§ **STATED TASK**
Copy the data below verbatim, starting at its first line and ending at the line that contains "point(599,698)", with both of those lines included.
◆ ◆ ◆ ◆ ◆
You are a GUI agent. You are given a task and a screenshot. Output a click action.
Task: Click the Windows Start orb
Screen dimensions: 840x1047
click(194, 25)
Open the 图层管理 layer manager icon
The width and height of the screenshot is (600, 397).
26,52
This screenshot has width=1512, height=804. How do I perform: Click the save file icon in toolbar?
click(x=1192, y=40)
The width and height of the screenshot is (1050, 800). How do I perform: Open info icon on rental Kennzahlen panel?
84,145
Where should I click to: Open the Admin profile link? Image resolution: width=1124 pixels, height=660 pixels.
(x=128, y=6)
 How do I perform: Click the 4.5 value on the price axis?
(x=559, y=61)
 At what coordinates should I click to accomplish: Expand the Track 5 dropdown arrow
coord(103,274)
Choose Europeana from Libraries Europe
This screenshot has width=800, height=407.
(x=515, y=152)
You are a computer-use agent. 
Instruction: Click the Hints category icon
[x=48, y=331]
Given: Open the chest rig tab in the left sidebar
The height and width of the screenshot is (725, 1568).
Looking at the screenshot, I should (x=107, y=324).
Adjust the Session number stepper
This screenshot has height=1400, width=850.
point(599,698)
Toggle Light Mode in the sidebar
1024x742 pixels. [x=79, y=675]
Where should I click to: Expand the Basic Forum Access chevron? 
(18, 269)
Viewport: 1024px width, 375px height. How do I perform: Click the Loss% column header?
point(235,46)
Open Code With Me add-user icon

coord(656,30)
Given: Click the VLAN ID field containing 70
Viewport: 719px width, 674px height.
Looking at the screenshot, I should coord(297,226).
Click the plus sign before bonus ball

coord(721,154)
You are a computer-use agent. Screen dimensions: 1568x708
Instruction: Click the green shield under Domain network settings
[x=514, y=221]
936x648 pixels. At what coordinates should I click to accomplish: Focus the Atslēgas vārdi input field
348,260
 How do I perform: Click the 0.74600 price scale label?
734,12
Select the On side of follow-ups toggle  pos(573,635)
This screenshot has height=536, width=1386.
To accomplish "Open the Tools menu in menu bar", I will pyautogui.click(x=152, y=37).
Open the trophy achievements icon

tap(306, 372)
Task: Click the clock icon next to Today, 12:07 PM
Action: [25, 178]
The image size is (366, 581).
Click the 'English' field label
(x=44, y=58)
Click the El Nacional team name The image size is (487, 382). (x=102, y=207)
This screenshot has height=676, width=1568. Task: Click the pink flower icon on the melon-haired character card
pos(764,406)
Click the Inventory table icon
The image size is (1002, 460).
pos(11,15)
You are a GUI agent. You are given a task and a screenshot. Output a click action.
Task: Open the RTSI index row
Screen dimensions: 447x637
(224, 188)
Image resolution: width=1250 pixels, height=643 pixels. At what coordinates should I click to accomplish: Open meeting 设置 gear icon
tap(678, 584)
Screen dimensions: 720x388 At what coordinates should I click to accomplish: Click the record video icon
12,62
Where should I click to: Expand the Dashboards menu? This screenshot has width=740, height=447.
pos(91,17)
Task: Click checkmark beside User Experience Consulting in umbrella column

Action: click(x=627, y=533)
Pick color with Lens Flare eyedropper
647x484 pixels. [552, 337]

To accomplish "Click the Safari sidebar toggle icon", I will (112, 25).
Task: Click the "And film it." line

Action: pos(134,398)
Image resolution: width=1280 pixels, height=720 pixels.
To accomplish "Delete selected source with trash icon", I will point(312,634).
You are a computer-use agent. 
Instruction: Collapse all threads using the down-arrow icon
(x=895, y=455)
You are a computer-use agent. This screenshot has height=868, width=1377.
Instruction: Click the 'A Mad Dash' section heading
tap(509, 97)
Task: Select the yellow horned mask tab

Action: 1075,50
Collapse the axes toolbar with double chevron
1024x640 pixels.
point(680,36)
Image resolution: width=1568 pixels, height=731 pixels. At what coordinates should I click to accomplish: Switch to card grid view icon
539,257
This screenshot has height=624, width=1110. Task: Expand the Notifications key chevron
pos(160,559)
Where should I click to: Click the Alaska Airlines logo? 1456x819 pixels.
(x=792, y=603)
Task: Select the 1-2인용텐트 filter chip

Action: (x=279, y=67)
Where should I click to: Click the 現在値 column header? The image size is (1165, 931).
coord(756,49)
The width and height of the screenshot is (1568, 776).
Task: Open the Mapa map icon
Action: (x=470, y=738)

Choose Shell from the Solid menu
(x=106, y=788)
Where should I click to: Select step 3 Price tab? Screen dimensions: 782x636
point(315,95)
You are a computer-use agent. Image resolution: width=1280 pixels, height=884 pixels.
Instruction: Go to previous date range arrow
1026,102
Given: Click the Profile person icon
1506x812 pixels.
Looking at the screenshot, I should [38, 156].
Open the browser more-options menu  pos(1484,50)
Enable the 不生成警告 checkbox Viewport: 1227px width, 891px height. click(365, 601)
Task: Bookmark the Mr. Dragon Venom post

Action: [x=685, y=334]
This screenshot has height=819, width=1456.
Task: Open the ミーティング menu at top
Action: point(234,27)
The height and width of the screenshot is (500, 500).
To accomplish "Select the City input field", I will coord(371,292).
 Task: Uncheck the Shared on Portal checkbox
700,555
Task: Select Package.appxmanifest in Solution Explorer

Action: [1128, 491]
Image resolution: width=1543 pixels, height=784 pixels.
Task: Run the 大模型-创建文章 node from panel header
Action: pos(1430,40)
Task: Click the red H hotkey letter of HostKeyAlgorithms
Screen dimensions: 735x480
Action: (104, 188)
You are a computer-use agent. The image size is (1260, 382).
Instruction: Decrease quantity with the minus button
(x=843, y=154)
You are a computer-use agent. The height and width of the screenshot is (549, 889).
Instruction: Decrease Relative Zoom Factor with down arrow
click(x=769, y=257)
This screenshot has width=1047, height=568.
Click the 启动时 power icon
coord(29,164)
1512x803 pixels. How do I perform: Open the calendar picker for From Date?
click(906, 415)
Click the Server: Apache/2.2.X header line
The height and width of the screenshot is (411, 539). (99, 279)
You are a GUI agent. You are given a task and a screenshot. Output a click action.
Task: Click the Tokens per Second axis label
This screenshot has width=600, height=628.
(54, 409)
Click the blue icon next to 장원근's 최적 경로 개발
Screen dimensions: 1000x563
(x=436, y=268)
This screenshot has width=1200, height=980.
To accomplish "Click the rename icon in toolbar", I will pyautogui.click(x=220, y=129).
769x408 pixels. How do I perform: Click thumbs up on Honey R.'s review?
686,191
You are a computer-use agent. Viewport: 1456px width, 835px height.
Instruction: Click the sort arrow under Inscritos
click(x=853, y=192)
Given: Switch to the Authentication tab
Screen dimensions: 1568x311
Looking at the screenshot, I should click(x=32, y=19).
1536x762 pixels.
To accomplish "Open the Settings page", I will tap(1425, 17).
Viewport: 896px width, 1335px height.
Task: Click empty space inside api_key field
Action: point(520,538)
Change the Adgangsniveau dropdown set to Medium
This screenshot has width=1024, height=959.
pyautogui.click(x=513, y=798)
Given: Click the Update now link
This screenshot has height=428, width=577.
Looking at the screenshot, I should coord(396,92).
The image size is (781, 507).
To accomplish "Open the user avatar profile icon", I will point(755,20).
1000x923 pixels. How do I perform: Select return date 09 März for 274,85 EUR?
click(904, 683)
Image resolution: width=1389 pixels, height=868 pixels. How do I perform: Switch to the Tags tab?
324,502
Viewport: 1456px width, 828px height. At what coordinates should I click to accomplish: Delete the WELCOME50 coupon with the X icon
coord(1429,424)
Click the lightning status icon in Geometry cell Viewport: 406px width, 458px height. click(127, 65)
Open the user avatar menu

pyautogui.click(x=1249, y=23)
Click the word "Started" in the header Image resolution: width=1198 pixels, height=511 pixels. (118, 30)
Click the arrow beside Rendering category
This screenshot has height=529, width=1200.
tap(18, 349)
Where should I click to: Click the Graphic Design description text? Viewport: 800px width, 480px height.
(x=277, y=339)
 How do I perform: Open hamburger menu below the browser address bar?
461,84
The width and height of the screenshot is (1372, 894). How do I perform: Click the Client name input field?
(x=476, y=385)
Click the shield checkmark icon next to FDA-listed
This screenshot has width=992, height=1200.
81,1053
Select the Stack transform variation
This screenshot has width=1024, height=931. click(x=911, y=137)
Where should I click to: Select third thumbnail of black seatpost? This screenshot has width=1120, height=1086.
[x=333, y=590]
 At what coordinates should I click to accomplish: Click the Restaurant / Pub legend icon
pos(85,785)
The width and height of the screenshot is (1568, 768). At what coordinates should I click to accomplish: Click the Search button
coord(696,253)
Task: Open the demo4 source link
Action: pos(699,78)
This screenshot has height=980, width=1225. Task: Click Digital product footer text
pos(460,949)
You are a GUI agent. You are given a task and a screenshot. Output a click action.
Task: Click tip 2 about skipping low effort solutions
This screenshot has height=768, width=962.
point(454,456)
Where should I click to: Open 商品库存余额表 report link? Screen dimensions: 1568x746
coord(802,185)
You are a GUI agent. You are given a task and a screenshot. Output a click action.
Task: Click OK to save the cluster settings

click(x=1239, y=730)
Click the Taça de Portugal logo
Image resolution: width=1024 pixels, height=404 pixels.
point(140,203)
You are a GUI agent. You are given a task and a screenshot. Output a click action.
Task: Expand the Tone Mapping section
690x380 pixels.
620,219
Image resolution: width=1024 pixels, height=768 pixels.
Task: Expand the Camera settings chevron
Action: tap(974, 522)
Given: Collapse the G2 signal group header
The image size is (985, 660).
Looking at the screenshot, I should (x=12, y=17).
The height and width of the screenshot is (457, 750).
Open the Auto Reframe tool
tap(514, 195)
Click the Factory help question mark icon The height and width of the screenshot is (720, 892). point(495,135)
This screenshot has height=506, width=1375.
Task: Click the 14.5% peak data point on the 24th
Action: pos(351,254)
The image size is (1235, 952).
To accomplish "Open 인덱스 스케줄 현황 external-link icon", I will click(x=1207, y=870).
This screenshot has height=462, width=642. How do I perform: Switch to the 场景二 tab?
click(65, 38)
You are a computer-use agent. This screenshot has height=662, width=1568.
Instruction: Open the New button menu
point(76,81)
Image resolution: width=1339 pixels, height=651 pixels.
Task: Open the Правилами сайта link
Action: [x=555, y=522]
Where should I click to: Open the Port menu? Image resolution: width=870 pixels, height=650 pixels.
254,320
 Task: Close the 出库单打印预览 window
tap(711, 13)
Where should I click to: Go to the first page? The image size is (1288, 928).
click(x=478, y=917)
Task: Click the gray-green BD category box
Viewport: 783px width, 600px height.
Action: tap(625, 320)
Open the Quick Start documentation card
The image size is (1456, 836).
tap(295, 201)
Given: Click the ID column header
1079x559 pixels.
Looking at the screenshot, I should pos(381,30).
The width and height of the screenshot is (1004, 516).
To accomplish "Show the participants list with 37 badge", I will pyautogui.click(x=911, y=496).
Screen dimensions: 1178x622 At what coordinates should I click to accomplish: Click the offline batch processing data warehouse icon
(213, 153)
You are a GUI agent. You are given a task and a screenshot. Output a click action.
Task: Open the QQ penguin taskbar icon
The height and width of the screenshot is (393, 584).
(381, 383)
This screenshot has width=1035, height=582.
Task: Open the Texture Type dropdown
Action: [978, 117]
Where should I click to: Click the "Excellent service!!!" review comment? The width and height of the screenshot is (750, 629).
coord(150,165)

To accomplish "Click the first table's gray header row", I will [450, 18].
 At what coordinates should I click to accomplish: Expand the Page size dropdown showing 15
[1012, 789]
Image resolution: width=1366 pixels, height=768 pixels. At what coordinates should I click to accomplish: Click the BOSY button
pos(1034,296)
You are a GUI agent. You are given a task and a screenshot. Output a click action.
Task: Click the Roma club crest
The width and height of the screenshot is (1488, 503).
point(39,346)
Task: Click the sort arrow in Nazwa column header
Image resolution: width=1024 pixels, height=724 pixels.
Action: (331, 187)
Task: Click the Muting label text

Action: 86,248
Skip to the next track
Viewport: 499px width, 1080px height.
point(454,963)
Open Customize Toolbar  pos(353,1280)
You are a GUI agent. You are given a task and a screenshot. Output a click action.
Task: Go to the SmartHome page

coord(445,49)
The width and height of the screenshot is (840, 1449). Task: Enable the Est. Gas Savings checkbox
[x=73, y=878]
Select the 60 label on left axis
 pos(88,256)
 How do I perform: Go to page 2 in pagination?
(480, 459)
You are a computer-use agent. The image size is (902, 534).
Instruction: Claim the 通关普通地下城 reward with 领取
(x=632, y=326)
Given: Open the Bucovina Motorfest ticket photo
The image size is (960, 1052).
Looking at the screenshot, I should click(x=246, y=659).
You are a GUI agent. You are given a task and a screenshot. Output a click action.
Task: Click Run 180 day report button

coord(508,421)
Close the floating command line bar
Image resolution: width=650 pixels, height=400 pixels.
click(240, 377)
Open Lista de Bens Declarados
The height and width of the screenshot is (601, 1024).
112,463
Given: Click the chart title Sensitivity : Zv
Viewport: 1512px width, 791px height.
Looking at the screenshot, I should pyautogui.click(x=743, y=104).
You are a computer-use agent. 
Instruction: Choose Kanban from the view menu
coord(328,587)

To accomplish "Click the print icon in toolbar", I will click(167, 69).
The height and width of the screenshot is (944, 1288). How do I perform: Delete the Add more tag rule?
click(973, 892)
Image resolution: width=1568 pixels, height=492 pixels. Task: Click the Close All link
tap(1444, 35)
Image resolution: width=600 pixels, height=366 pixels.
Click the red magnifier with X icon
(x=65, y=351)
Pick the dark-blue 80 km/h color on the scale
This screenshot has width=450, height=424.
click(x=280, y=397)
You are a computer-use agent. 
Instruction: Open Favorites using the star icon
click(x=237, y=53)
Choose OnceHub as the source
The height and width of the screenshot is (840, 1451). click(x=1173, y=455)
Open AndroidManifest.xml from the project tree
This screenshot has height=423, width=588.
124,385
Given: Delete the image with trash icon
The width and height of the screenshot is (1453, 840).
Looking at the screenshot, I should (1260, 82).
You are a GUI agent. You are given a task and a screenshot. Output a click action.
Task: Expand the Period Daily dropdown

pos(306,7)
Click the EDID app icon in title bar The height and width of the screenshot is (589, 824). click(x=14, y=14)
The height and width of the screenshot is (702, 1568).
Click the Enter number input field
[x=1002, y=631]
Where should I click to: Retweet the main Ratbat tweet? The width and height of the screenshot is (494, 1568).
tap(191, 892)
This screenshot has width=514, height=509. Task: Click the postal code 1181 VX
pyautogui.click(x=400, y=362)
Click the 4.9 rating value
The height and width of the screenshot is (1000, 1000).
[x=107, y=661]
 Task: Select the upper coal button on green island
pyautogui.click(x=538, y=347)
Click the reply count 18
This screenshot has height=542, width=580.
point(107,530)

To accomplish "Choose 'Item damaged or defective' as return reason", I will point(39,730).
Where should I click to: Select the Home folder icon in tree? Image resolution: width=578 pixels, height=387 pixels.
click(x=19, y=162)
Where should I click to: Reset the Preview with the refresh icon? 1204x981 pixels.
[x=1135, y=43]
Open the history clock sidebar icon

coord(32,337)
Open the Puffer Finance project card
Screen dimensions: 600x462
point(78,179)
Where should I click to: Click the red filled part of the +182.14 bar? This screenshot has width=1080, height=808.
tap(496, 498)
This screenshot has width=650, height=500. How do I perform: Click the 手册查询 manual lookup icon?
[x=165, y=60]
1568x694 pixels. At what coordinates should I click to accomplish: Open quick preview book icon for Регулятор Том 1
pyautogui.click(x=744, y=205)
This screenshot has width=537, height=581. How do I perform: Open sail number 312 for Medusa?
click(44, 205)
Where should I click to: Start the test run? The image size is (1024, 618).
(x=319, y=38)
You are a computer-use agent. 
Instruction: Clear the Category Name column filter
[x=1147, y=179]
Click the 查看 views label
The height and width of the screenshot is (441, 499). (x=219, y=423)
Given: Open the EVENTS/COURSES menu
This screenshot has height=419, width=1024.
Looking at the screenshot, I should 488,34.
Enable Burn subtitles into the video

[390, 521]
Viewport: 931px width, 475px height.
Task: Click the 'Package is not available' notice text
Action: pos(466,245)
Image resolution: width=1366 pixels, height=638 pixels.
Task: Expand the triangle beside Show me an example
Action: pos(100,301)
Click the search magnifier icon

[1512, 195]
◆ ◆ ◆ ◆ ◆
§ **IN RESPONSE**
You are a GUI agent. You are given a task and a screenshot. Output a click action.
Task: Click the Windows Start orb
Screen dimensions: 840x1047
click(194, 25)
Open the 图层管理 layer manager icon
The width and height of the screenshot is (600, 397).
26,52
This screenshot has width=1512, height=804. How do I perform: Click the save file icon in toolbar?
click(x=1192, y=40)
The width and height of the screenshot is (1050, 800). How do I perform: Open info icon on rental Kennzahlen panel?
84,145
Where should I click to: Open the Admin profile link? Image resolution: width=1124 pixels, height=660 pixels.
(x=128, y=6)
 How do I perform: Click the 4.5 value on the price axis?
(x=559, y=61)
 At what coordinates should I click to accomplish: Expand the Track 5 dropdown arrow
coord(103,274)
Choose Europeana from Libraries Europe
This screenshot has width=800, height=407.
(x=515, y=152)
You are a computer-use agent. 
Instruction: Click the Hints category icon
[x=48, y=331]
Given: Open the chest rig tab in the left sidebar
The height and width of the screenshot is (725, 1568).
Looking at the screenshot, I should (x=107, y=324).
Adjust the Session number stepper
This screenshot has height=1400, width=850.
point(599,698)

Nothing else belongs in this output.